Thursday, March 9, 2017
Predicting Electricity Price Trends
Guest Blogger: Kathy Kiernan
Senior Vice President & Managing Partner, APPI Energy
Retail electricity prices are largely driven by natural gas prices. Even though your system operator (PJM, ERCOT, MISO, NEPOOL) is procuring power from a variety of sources—hydroelectric, wind, solar, nuclear, coal, gas—the way system operators pay generating plants is based on the last fuel used to meet demand, which is almost always natural gas. Therefore, the amount you pay per kWh is determined primarily by the current price of natural gas in your region.
Retail electricity prices tend to follow trends in natural gas prices. Gas prices, however, are significantly more volatile than electricity prices. For example, when we see gas prices fluctuate by as much as 70% in a single month, corresponding electricity prices will generally move in the same direction, but by only around 10%. The change in electricity prices will also typically lag behind gas prices by a couple of weeks.
In the financial sector, the “volatility index” of a stock, commodity, or asset is a statistical measure of the uncertainty or risk associated with rapid and/or dramatic changes in the security’s value or price. Over the past 12 months (Feb 2016 – Feb 2017) the volatility index for NYMEX natural gas futures was 5.7%, and 7.0% for Henry Hub spot prices. The volatility index for the national average benchmark price of retail electricity during this same timeframe was only 1.4%.

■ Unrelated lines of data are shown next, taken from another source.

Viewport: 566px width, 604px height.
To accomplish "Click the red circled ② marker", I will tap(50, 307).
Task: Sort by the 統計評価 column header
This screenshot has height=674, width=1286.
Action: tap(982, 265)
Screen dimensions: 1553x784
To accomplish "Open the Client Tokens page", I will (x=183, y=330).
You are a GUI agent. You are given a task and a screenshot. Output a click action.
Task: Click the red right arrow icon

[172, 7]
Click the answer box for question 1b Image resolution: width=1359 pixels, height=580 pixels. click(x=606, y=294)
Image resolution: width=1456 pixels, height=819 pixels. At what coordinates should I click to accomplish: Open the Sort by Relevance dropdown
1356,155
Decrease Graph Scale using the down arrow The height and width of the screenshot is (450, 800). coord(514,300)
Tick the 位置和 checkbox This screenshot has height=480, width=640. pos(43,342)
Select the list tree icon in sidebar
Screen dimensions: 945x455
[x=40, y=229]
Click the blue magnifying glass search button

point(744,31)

What does this mean? The use of gas prices in short-term forecasting often overestimates the extent of change in electricity prices. Gas prices are therefore a better indicator of longer-term electricity price trends than they are predictors of short-term price shifts. Rule of thumb, for a 10% shift in gas prices anticipate electricity prices will move in the same direction by only 2-3%.